MATERIAL PROVIDED: Begin

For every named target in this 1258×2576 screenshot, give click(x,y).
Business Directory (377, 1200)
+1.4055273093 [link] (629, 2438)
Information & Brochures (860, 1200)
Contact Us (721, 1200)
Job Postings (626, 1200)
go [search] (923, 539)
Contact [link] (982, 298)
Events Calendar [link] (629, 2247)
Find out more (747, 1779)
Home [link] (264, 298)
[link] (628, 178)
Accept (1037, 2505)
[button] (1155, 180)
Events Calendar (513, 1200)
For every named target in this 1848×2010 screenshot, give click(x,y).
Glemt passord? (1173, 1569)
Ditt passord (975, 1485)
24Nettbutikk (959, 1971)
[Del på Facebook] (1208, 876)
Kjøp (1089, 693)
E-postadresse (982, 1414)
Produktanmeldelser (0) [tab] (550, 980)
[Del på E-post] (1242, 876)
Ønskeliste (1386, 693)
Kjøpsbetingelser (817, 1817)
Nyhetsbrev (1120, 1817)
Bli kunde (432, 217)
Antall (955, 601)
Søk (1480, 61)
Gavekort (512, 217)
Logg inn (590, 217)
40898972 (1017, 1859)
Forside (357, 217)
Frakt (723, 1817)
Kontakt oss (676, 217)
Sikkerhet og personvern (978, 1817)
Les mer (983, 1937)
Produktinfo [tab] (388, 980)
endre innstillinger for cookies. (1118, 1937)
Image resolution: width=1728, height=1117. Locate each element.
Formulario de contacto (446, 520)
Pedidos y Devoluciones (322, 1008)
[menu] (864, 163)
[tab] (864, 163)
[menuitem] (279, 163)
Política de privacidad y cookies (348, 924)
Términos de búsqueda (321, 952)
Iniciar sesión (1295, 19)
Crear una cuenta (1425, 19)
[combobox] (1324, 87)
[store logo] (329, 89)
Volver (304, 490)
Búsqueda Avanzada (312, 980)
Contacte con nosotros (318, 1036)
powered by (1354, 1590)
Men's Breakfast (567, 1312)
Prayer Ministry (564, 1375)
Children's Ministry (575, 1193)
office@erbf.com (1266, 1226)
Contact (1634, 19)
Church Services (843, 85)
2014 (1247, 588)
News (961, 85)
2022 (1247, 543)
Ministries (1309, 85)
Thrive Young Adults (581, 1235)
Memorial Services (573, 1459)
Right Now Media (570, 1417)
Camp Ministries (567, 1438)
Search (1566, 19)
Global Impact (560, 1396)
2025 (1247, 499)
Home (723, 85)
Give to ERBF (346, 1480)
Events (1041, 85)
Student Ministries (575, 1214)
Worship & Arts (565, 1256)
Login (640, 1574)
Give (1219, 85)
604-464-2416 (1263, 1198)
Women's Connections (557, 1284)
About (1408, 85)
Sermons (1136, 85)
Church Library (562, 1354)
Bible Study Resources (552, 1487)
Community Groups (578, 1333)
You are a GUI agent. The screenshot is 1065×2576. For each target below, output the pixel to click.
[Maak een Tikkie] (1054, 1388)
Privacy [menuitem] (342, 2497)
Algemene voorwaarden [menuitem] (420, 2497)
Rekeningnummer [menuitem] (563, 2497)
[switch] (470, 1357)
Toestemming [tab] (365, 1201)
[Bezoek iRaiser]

MATERIAL PROVIDED: End

**TASK ITEM:** Please give again the lines above between the line holding "Business Directory (377, 1200)" and the line holding "powered by (1354, 1590)", inclusive, exactly as they are and with nothing added.

**PROBLEM SOLUTION:**
Business Directory (377, 1200)
+1.4055273093 [link] (629, 2438)
Information & Brochures (860, 1200)
Contact Us (721, 1200)
Job Postings (626, 1200)
go [search] (923, 539)
Contact [link] (982, 298)
Events Calendar [link] (629, 2247)
Find out more (747, 1779)
Home [link] (264, 298)
[link] (628, 178)
Accept (1037, 2505)
[button] (1155, 180)
Events Calendar (513, 1200)
For every named target in this 1848×2010 screenshot, give click(x,y).
Glemt passord? (1173, 1569)
Ditt passord (975, 1485)
24Nettbutikk (959, 1971)
[Del på Facebook] (1208, 876)
Kjøp (1089, 693)
E-postadresse (982, 1414)
Produktanmeldelser (0) [tab] (550, 980)
[Del på E-post] (1242, 876)
Ønskeliste (1386, 693)
Kjøpsbetingelser (817, 1817)
Nyhetsbrev (1120, 1817)
Bli kunde (432, 217)
Antall (955, 601)
Søk (1480, 61)
Gavekort (512, 217)
Logg inn (590, 217)
40898972 (1017, 1859)
Forside (357, 217)
Frakt (723, 1817)
Kontakt oss (676, 217)
Sikkerhet og personvern (978, 1817)
Les mer (983, 1937)
Produktinfo [tab] (388, 980)
endre innstillinger for cookies. (1118, 1937)
Image resolution: width=1728, height=1117. Locate each element.
Formulario de contacto (446, 520)
Pedidos y Devoluciones (322, 1008)
[menu] (864, 163)
[tab] (864, 163)
[menuitem] (279, 163)
Política de privacidad y cookies (348, 924)
Términos de búsqueda (321, 952)
Iniciar sesión (1295, 19)
Crear una cuenta (1425, 19)
[combobox] (1324, 87)
[store logo] (329, 89)
Volver (304, 490)
Búsqueda Avanzada (312, 980)
Contacte con nosotros (318, 1036)
powered by (1354, 1590)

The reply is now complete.